**WHAT TO WORK ON**
Rewrite the rows, from their start through the line containing "click(x=25, y=436)", as a JSON list of strings with one string per line and blank lines left out. Leave the pictures out of the answer.

====== GIVEN RECORDS

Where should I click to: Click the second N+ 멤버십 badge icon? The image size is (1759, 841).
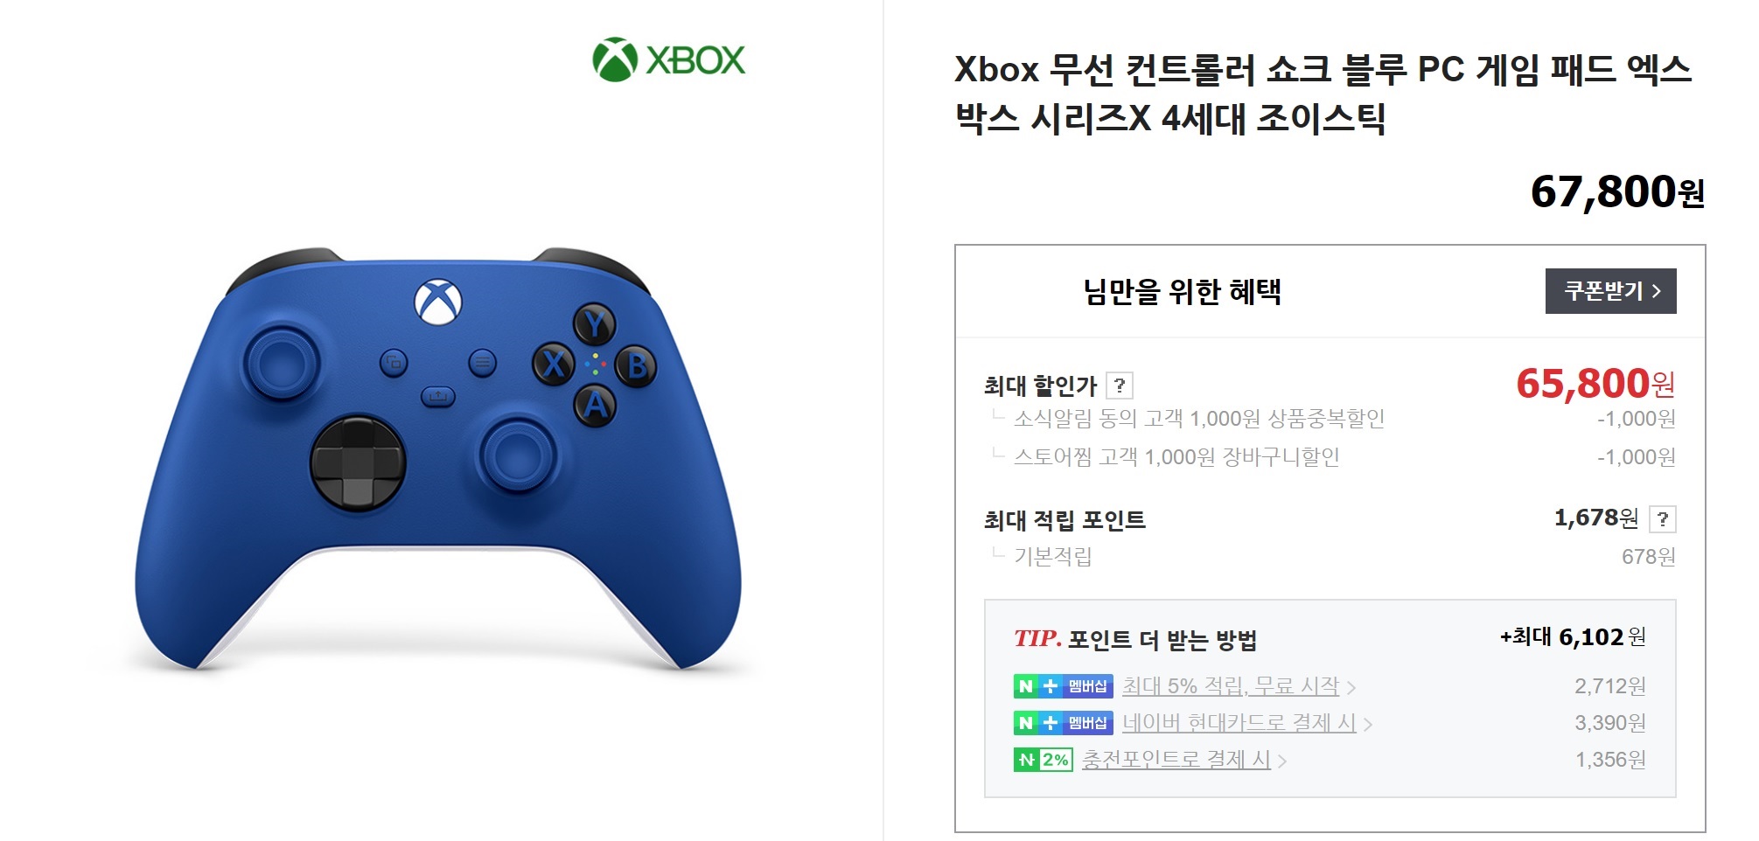click(1063, 723)
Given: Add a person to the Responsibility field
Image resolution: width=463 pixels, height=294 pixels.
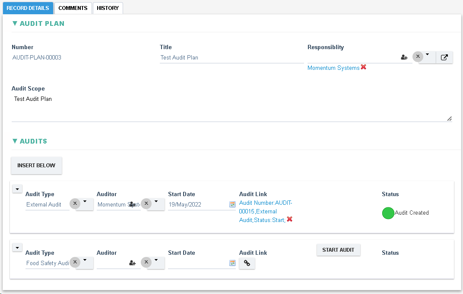Looking at the screenshot, I should pyautogui.click(x=404, y=57).
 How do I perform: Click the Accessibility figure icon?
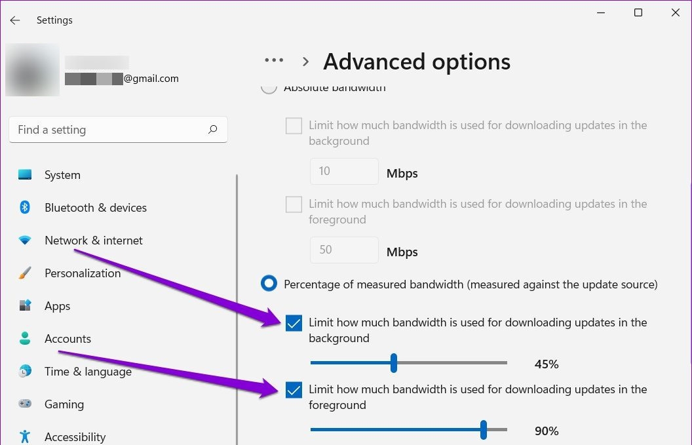click(x=25, y=436)
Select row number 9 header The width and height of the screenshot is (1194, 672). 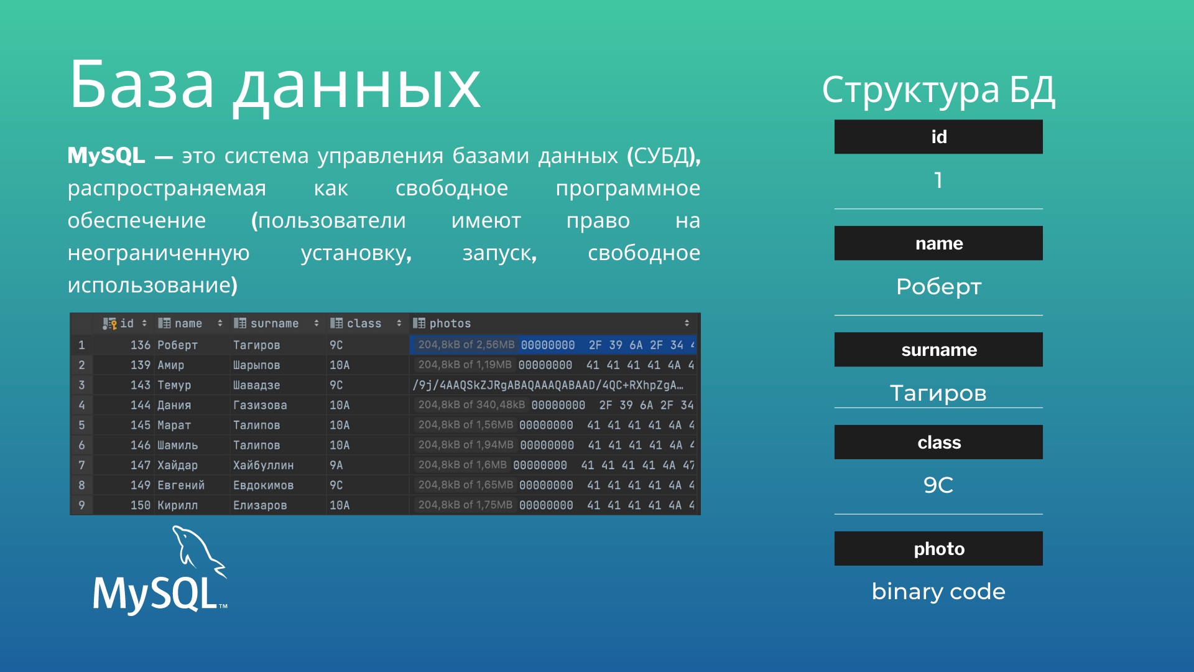point(81,505)
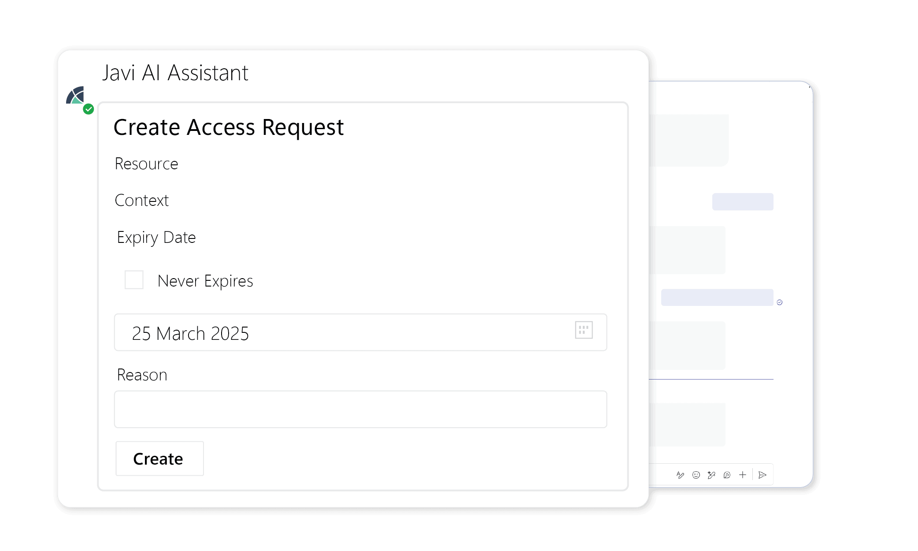The height and width of the screenshot is (551, 918).
Task: Click the Javi AI Assistant name
Action: 175,73
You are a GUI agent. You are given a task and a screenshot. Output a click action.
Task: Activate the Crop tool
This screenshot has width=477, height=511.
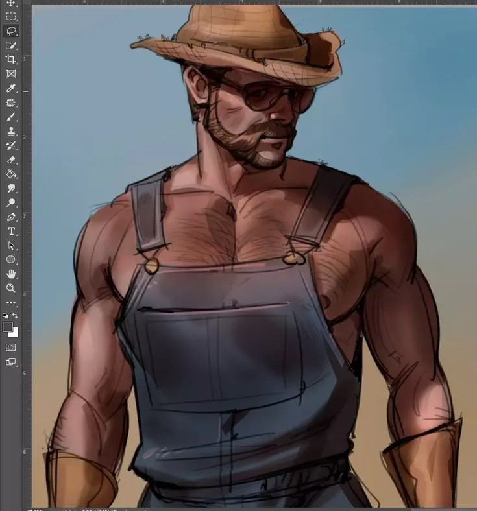coord(11,60)
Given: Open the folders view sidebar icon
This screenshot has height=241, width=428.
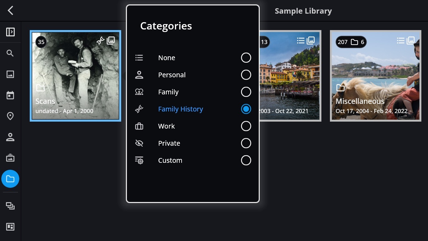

============

**RIGHT ANSWER**
[
  "Where should I click to: Click the second N+ 멤버십 badge icon? The image size is (1759, 841).",
  "click(1063, 723)",
  "Given: Add a person to the Responsibility field",
  "Image resolution: width=463 pixels, height=294 pixels.",
  "Looking at the screenshot, I should pyautogui.click(x=404, y=57).",
  " How do I perform: Click the Accessibility figure icon?",
  "click(x=25, y=436)"
]